Since errors may also result from a non-representative control group outcome, investigators can check their control results compared to this pooled population which suggests that a larger control group’s outcomes may drift toward the pooled outcomes. Funnel plots, substituting the pPREDICTS outcome function as the expected outcomes, can be generated to detect publication bias [5, 75].
This method could be used to obtain a sample size. If an investigator has conducted a single trial and knows the variance of their study, then variance of the pooled model at the same baseline independent variable can be utilized to obtain the sample size requirements for the next phase [35, 77]. This approach will obviate the need for making an assumption of equal variance. Power of a study can be determined in a similar manner .

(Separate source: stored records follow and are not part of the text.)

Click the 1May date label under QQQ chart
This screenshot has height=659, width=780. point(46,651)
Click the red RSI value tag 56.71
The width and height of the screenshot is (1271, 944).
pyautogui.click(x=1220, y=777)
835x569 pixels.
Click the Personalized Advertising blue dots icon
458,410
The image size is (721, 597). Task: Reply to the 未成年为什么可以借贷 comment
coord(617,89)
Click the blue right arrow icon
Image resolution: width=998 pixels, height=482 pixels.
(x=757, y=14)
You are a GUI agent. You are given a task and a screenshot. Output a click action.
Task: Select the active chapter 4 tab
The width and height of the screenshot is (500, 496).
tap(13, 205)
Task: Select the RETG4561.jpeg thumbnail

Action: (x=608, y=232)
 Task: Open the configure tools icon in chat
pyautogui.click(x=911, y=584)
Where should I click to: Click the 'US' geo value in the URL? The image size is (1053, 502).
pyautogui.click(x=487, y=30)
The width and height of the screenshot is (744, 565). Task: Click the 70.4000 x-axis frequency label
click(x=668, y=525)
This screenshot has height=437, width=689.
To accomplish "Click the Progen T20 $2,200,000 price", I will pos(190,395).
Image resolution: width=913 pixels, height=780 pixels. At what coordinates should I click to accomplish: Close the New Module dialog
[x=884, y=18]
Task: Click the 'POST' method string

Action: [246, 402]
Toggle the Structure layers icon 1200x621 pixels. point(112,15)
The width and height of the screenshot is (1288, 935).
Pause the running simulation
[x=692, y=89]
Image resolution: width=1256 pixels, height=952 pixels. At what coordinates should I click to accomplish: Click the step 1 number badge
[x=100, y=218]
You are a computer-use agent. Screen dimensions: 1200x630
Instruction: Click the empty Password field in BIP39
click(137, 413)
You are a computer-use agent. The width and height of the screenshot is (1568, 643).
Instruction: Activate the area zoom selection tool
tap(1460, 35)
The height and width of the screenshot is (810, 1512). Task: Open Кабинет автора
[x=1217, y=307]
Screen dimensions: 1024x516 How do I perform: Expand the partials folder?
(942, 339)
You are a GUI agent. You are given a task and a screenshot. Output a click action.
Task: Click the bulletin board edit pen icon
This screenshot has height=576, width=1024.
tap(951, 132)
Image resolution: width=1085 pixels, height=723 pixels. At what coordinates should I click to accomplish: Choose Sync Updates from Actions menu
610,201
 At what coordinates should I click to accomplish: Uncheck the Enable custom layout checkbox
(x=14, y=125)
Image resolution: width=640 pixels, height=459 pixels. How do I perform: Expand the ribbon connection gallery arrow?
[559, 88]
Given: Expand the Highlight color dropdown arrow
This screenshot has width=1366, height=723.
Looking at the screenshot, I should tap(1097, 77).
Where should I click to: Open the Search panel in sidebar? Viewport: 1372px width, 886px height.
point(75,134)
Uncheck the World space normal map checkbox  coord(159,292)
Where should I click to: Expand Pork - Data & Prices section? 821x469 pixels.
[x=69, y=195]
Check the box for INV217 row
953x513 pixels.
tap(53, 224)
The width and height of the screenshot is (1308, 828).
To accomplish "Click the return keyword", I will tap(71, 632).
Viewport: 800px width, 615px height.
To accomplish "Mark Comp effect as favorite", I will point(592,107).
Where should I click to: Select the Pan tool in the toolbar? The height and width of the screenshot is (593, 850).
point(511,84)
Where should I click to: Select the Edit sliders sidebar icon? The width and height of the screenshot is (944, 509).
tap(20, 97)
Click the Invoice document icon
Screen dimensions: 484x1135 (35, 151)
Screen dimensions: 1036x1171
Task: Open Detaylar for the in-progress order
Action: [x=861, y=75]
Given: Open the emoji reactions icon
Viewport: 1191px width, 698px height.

High-profile failures in stroke clinical trials such as SAINT-II  discouraged major pharmaceutical and governmental investments in clinical translation of cellular protective agents in stroke. Explanations for failure focused on lack of power [4, 5], rigor in design and execution, and a disconnection between the pre-clinical design and human trial [6, 7]. An effort to address this problem included the (STAIR) meeting and subsequent publication . STAIR has improved pre-clinical reproducibility but has not yet demonstrated improved prediction. While we applaud these efforts, we do not believe them to be sufficient to ensure reproducible results when extended outside a few laboratories and models. We propose here to incorporate contributions from STAIR—e.g. blinding, randomization, careful record keeping, and reporting, from Multi-PART [4, 5, 78]—engaging multiple laboratories in investigating the same agent and extending these methods to include a consideration of the innate biological and methodological variability that this agent will ultimately encounter when translated to humans. We propose that this new approach deserves consideration as providing an objective measure of the robustness of treatment effect to aid in the selection of an agent worthy of the commitment of time and resources in definitive clinical trials.
Funding TAK received funding from NIH R21NS084290-02 and R01NS094535-01.
Computing resources of the Computational and Integrative Biomedical Research Center at Baylor College of Medicine were utilized for this study (PM).
Conflict of Interest TAK and PM are copyright holders of pPREDICTS. TAK is a co-inventor in a patent application related to PEG-HCCs and is an owner in shares of Acelerox, Inc, to pursue commercialization of nano-antioxidants.
Ethical Approval All applicable international, national, and/or institutional guidelines for the care and use of animals were followed. This article does not contain any studies with human participants.